The Government wants to make big infrastructure investments without breaking its budget rules, Thomas Coughlan reports

Transport Minister Phil Twyford and his two Associate Ministers Julie Anne Genter and Shane Jones spoke at a transport summit in Wellington on Monday. They were selling the Government Policy Statement on Transport, released in draft form two weeks ago to mixed reviews. 

Critics have focused on the increases in fuel taxes and accused the Government of funnelling money out of the regions to pay for expensive urban projects like light rail and rapid transit. 

Twyford took the opportunity on Monday to refocus the political narrative on the Government’s agenda, which is road safety and investment in regional and local roads, rather than National’s Roads of National Significance. 

He described National’s funding of its much-vaunted RoNS as a “tarmac cargo cult” rather than evidence-based investment in the network as a whole. 

Twyford also tried to play down concerns about higher fuel taxes and the cost of the transport policy. 

“Despite the scaremongering, there is only an average difference of $90 million per year or just two percent less on roads between our GPS and the past government’s GPS from 2015, we’ve just changed the priorities,” he said. 
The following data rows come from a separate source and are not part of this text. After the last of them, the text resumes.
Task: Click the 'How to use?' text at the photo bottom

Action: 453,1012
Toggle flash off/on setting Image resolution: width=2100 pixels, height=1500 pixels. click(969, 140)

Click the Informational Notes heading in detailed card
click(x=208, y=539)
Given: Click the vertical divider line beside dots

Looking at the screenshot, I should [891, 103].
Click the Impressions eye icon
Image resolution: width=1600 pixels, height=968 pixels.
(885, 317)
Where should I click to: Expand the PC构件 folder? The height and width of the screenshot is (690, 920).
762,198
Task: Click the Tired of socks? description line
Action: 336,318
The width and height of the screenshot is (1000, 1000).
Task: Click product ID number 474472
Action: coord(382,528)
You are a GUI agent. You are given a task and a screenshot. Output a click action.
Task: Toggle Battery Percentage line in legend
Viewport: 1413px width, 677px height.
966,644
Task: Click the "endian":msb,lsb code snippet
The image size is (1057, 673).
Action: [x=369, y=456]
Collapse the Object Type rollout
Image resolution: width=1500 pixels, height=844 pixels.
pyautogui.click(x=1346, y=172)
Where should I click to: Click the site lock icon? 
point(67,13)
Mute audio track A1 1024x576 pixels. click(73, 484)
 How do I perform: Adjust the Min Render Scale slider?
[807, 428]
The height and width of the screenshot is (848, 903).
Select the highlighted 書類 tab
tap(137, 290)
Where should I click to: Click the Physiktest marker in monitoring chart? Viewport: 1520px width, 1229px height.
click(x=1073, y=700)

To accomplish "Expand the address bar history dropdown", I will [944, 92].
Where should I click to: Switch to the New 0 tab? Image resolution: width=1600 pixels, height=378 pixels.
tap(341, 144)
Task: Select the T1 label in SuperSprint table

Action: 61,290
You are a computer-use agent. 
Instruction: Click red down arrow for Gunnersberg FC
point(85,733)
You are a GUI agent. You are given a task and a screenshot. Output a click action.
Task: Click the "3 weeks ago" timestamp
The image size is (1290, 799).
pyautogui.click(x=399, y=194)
“The main differences will be fewer new urban motorways in the coming years and more money spent on regional and local roads across all the road activity classes.”

The issue of funding was never far away. When Shane Jones took his turn at the microphone, he was keen to talk up the efforts the Government was taking to finance investment projects.

“Phil has talked of the need to draw on private and public capital to meet our infrastructure deficit,” Jones said.  

“There is a significant wedge that will not be funded from public sources, therefore the Government as reflected by Phil, Grant Robertson and myself is open for business,” he said. 

Twyford spoke about the possibilities for public-private partnerships, value capture uplift rates in areas benefiting from rezoning and transport infrastructure investment, special purpose vehicles and even the possibility of attracting investment as part of China’s Belt and Road Initiative. 

Labour’s interest in public-private partnerships has already been well signalled and Finance Minister Grant Robertson spoke in March about using value capture to make finance infrastructure investment. Special purpose vehicles were investigated by the previous government but had not been implemented by the time National lost office. 

A special purpose vehicle, which in this case would be called a Crown Infrastructure Partnership, would hypothetically issue debt for a project allowing it to be financed without sitting on the public balance sheet. 

This has the benefit for the Government of allowing projects to be financed by debt without it affecting its Budget Responsibility target to reduce net crown debt to 20 percent of GDP. Local government also benefits as the project will not sit on their balance sheets and count towards their stringent debt to revenue ratios.

“The question about the debt limit for local government is really about whose balance sheet the debt would sit on and we intend to build on some of the work that was done by the previous government in establishing Crown Infrastructure Partnerships as a Special Purpose Vehicle,” Twyford said.

“It’s a balance sheet that’s not council, it’s not Government, it’s kind of a public purpose hybrid if you like and that’s one of the keys to unlocking this whole area,” he said. 

He did not think that this went against the spirit of the Budget Responsibility Rules.

“The commitment that we made about the debt limit was about the core crown debt. That’s not to say we shouldn’t use our capital more efficiently and be more ambitious about mobilising additional sources of capital,” he said. 

The drawback is that the SPV might not benefit from the generous borrowing conditions enjoyed by the Government. This means that while the SPV might make Government accounts look debt-free they could end up costing more.